When they look at the recent past, they only see shady management and a mysterious associate who changes the rules of the game at the first opportunity. Therefore, the Caribbean autocracy is going to fight mercilessly and to the teeth in order to keep its strategic position in Venezuela.

The key, as everyone knows, is petroleum. 100 thousand barrels a day acquired at sale prices keep Cubans from suffering 12-hour daily blackouts. When the skydiver from Barinas moved into Miraflores in 1998, Fidel Castro understood that after 9 years travelling through the desert, with finances in the red and exotic sicknesses devastating the country, the hour of his resurrection had arrived.

Cuba entered in a ”light” Special Period. After the fall of the Berlin Wall, the island had experienced a deep-rooted economic crisis, but the faithful Bolivarian shared his chest of treasure. And this was an important part of the anti-imperialist project that so deluded the Commander.

The death of Chávez was the beginning of the end of the honeymoon. Maduro is faithful and he is allowed to lead. But he has no charisma. And after 14 years of economic insanity aimed at winning support among the most disadvantaged, all of the doubts, violence, and inflation have now exploded in the face of the PSUV.

Instead of letting go of the uncomfortable and parasitic burden that is Cuba, governing for all and looking after Lula and Dilma more than the Castros, Maduro, clumsy and stubborn, moved his tokens badly.

He professed to follow the Joropo and Pachanga of comrade Chávez. He designed a simple strategy: he shouldered his friend’s coffin and tries to govern Venezuela in his name.

And he is failing. In Cuba, either because of egoism or short-term mentality, the people on their feet, tired after 55 years of disaster, are crossing their fingers that the Venezuelan crisis does not shut off the petroleum faucet opened by the PDVSA (Petroleum of Venezuela, S.A.).

In a park in the Víbora district in Havana, a 70-year-old retiree expresses his opinion about the situation in Venezuela. “If that guy screws up, the effects on us will be tremendous.

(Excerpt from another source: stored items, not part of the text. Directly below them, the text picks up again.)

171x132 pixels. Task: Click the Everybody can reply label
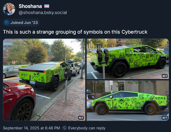point(87,128)
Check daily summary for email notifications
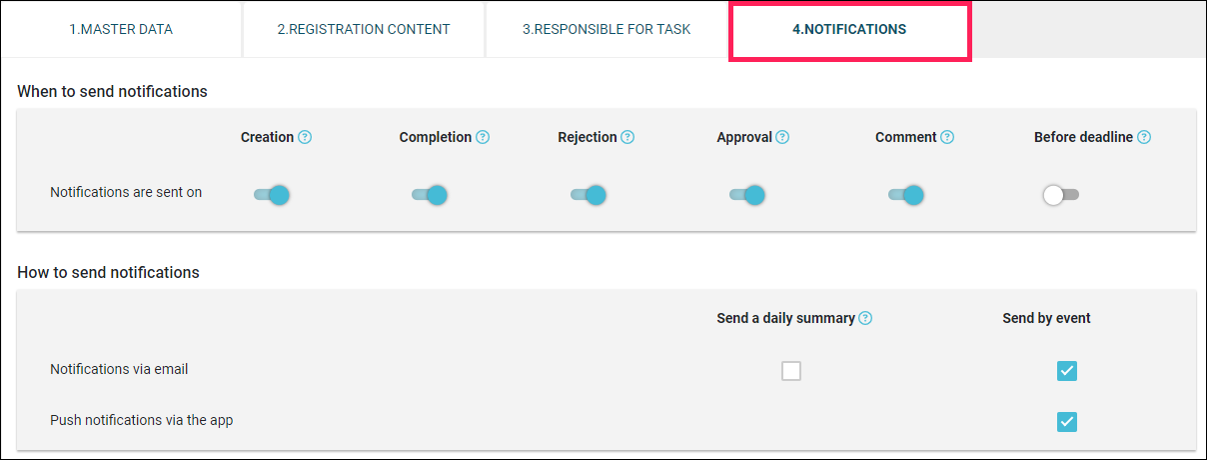1207x460 pixels. coord(791,371)
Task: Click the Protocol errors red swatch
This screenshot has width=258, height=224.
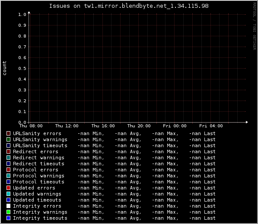Action: 8,170

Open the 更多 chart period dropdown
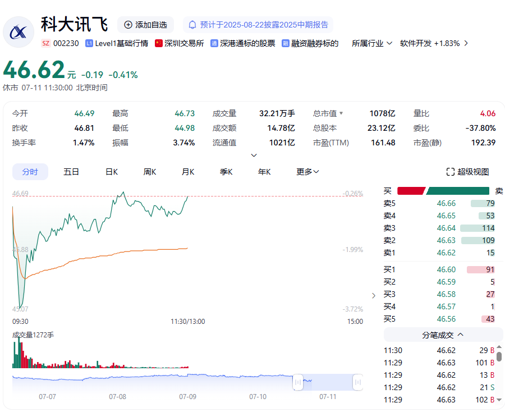(x=307, y=172)
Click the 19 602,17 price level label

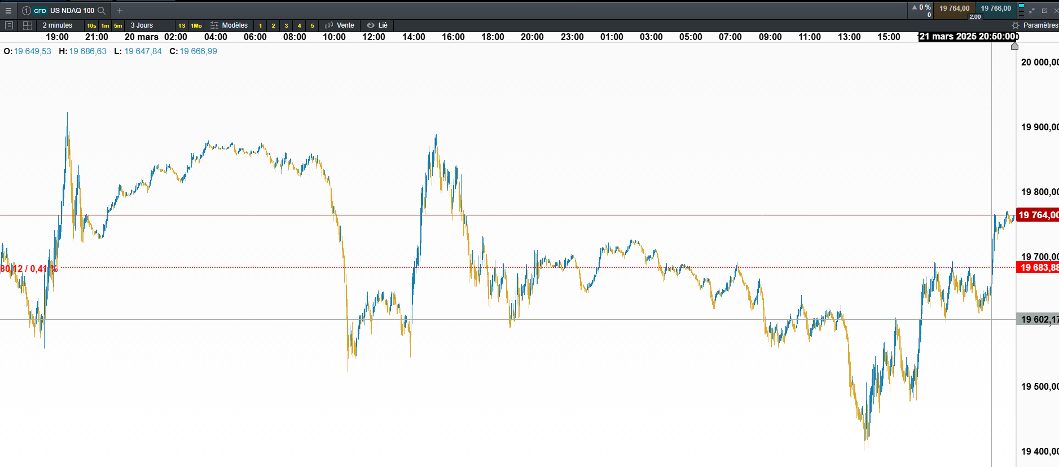1038,319
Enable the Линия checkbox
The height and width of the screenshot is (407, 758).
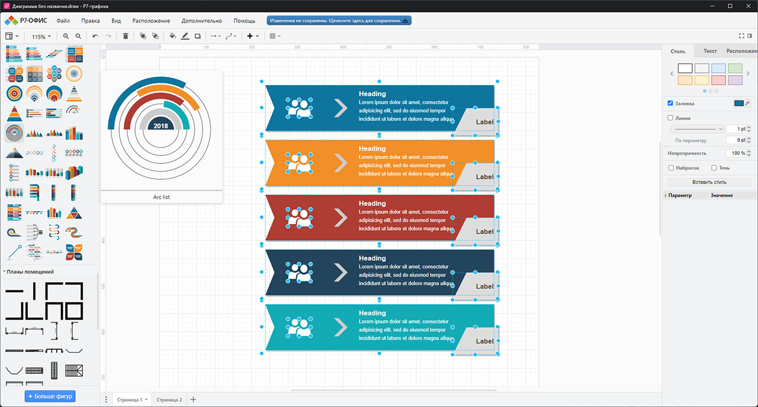tap(670, 118)

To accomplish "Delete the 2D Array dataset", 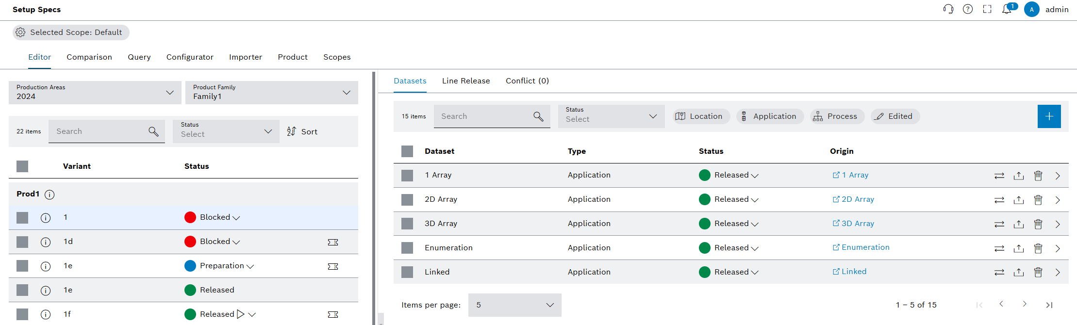I will 1038,200.
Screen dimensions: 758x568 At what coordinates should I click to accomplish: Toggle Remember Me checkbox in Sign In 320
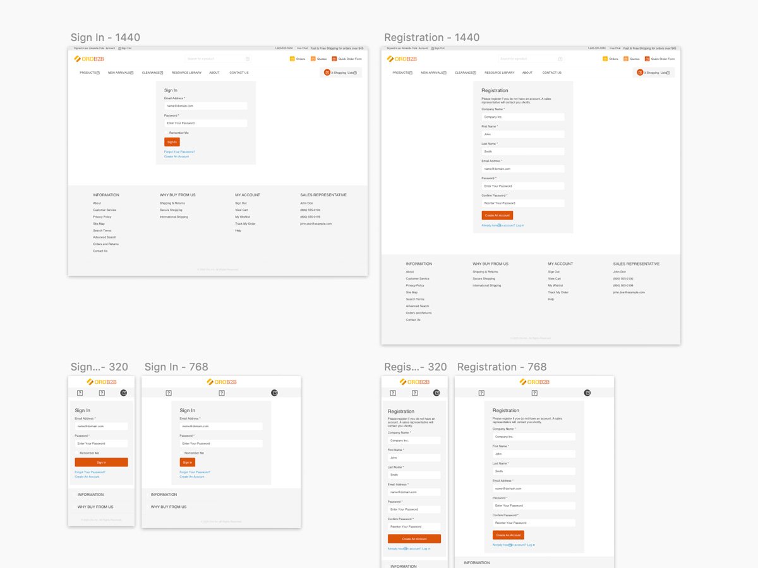pyautogui.click(x=77, y=453)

The power outages will continue, paralyzing the industries again and we will return to a situation equal to or worse than the beginning of the Special Period in 1990.”

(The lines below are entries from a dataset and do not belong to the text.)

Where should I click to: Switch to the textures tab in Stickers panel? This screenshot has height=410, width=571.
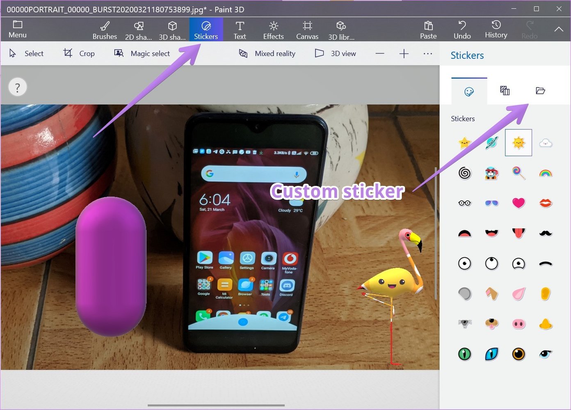coord(505,91)
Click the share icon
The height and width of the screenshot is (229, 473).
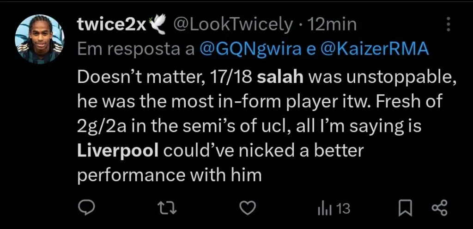point(439,208)
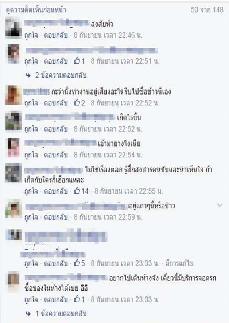
Task: Reply to 'ไม่ใช่เรื่องตลก' comment with ตอบกลับ
Action: point(56,191)
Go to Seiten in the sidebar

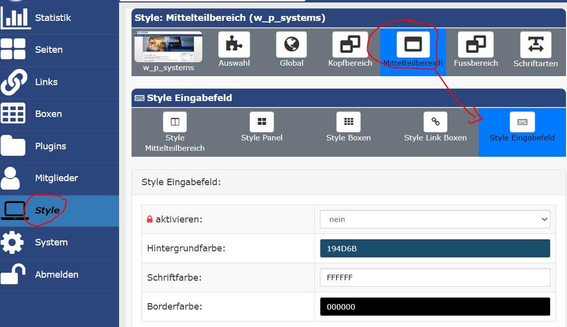(x=49, y=50)
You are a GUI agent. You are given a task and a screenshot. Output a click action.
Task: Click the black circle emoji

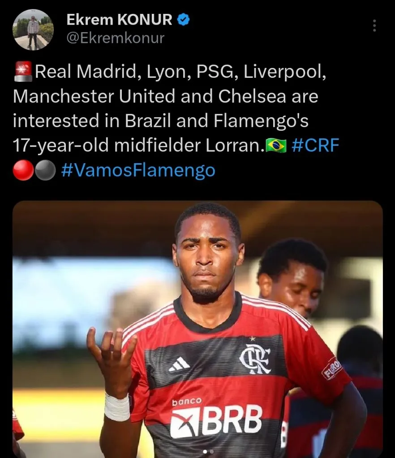tap(45, 170)
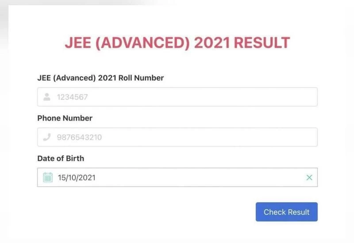Image resolution: width=354 pixels, height=243 pixels.
Task: Select the 1234567 placeholder text
Action: click(72, 97)
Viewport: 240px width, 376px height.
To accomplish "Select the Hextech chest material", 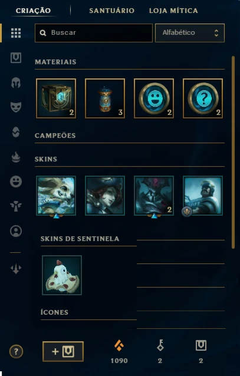I will tap(56, 98).
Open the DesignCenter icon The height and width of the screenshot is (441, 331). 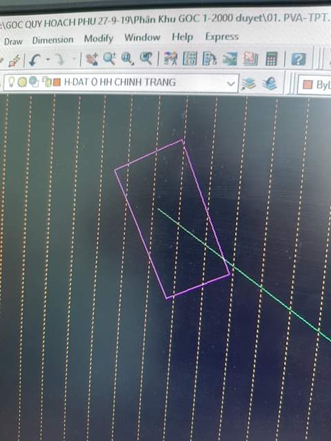190,59
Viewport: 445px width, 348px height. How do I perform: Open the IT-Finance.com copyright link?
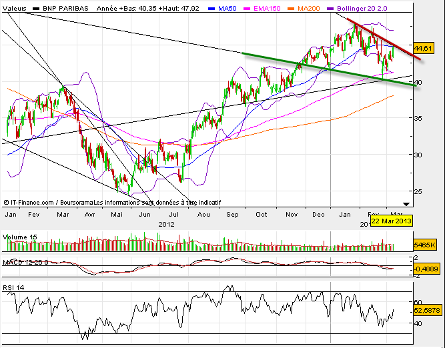28,202
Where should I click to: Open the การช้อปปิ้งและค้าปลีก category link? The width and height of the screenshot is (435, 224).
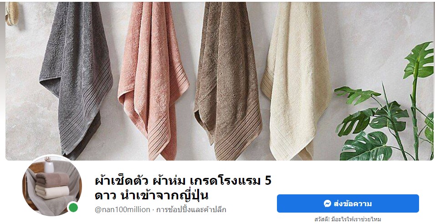pyautogui.click(x=191, y=209)
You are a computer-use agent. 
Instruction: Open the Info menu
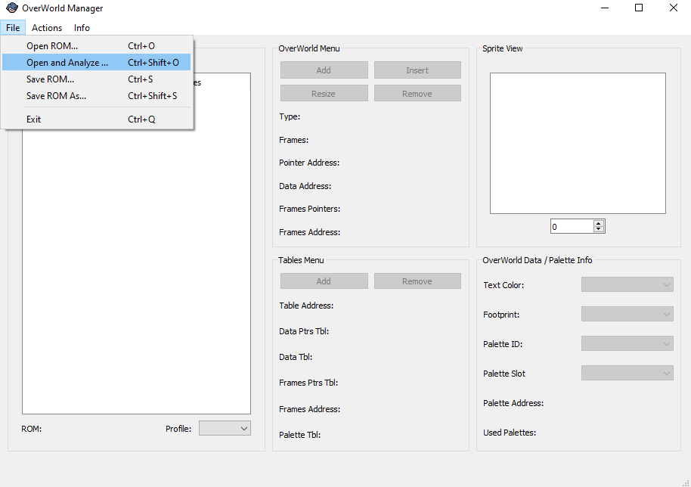click(x=82, y=28)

Others are more optimistic. “It’s true, it will be hard. Since the Revolution, we have gotten used to living at the cost of someone else’s sweat. Before it was the USSR, now it’s Venezuela. If the worst happens there, we will have to accelerate the reforms here. Although this is already capitalism, but with low salaries”, states a lady identifying herself as a housewife.

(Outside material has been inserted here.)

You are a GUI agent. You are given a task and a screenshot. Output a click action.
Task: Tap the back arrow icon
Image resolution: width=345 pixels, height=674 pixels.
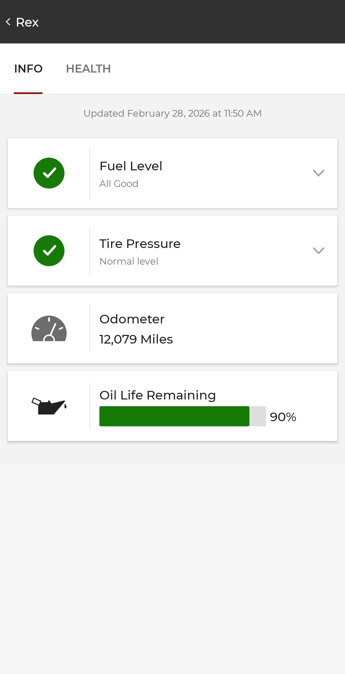(x=8, y=22)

A university student adds to the conversation. “Seeing the marches or strikes on the TV is something I envy. That freedom to protest before governmental institutions, such as in Ukraine or Venezuela… we need it here in Cuba.” And he added that “in FEU (University Student Federation) meetings, the situation in Venezuela is a primary theme, but I have heard rumors that there is more alarm in some Party groups.”

In this hot February, in spite of the news arriving from Caracas, the people on the street continue with their lives. Waiting in long lines to buy potatoes, which were lost in the battle. Going to the markets in search of food, vegetables, and fruit. Or sitting on the corner in the neighborhood to talk about films, fashion, football, or baseball.

And this is because for many on the Island, Venezuela is not in their agenda.

Iván García

Photograph: “If the media stops talking, let the streets talk”, says this banner painted by students marching on 13 February in the Venezuelan city of Valencia, some 172 km (107 mi) west of Caracas. Photo by Luis Turinese, taken from Global Voices Online.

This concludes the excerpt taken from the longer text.